This has been a most stimulating day, so this post can't wait until tomorrow. Today, at our Writers Group meeting, a friend introduced me to a new author(ess), B. M. Bower, AKA, B. M. Sinclair, AKA - never mind. The book my friend had in hand was almost 100 years old and it was all about the terrain near Quincy, specifically around the base of Mt. Hough, and forest fire lookouts.. Since I have lots of lookout friends and have lots of time on Mt. Hough, I had to check this out. Turns out our town library has a copy under lock and key due to its fragile nature. So, I searched the fiction section which had over a dozen of her books. I checked out two. The one called "Cabin Fever," begins with what I consider a great line: "here is a certain malady of the mind induced by too much of one thing." You can probably guess where she goes with this, considering the title of the book. However, her treatment of the idea is not at all superficial. The question that comes to my mind is Why didn't this happen to Thoreau or the Dalai Lama, or thousands of others who spent many hours meditating? Also, what do we mean by "one thing." I have hiked the same trail hundreds of times, for instance, and it's never the same trail twice. The river metaphor is strong in Buddhism, and we all know that the river is never the same river from one moment to the next?

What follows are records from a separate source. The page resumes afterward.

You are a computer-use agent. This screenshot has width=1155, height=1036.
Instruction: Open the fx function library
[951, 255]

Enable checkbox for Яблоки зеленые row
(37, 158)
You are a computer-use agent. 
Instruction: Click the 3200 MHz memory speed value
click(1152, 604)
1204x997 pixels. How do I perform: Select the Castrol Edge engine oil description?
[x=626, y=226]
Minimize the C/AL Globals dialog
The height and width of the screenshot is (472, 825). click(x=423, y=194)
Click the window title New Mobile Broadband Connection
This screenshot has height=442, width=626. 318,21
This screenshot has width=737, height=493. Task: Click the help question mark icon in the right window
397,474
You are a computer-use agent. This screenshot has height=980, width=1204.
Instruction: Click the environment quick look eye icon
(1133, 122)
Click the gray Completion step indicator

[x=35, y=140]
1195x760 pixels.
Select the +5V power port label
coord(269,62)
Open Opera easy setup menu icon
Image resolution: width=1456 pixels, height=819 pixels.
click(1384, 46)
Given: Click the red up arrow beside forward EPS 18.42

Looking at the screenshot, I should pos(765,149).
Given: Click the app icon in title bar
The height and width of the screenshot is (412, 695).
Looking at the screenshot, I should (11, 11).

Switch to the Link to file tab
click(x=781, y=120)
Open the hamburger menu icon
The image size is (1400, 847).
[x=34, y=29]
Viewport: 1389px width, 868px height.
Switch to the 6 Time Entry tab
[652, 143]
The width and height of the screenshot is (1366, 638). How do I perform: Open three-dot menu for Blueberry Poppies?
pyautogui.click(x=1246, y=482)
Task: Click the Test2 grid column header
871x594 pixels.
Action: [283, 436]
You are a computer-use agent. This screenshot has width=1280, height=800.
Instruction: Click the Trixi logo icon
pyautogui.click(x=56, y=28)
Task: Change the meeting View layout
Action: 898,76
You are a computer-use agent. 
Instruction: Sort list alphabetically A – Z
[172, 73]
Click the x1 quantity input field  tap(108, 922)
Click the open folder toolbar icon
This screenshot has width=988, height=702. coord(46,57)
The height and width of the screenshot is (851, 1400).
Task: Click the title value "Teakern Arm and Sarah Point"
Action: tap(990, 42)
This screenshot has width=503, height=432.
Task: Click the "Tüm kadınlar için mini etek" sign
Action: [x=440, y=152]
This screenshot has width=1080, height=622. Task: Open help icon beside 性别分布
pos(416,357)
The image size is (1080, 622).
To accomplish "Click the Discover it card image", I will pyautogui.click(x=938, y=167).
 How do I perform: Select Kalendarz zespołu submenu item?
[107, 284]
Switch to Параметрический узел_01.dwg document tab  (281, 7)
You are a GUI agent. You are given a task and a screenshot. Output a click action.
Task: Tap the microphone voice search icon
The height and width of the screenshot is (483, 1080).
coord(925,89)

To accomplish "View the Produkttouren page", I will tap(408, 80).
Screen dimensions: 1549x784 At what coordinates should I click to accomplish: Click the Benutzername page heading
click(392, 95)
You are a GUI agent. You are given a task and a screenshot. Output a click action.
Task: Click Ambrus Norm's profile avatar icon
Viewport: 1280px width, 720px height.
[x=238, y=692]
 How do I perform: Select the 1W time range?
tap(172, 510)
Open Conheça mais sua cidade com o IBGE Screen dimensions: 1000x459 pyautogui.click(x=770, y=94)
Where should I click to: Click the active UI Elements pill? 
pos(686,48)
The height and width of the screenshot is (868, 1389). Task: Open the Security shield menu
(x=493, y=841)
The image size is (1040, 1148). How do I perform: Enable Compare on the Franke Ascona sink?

The title of this post comes from the first Kate Wolf song I ever heard. It was played on a radio station near Mendocino and was a humorous take on the postings on community bulletin boards back in the day when it seemed that Mendocino and Humboldt counties were swarming with transient folks looking for free things - the same free things - rent-free housing, milk goats, firewood, most anyth8ing that could be bartered for..... Once you've seen these bulletin boards for a while, it's hard to avoid stereotyping the seekers after the "same thing."
The lesson in it for me, because I think I'm incapable of "catching" cabin fever, is that we really live in the place between our ears, no matter where we are geographically. I think it was Checkov who wrote a great story along these lines called "The Bet." If we get bored, perhaps we need to change our outlook [our our inlook], and not blame circumstance. Anyway, I hope the rest of the book lives up to my expectations because "Cabin Fever" starts off playing directly to one of my favorite biases.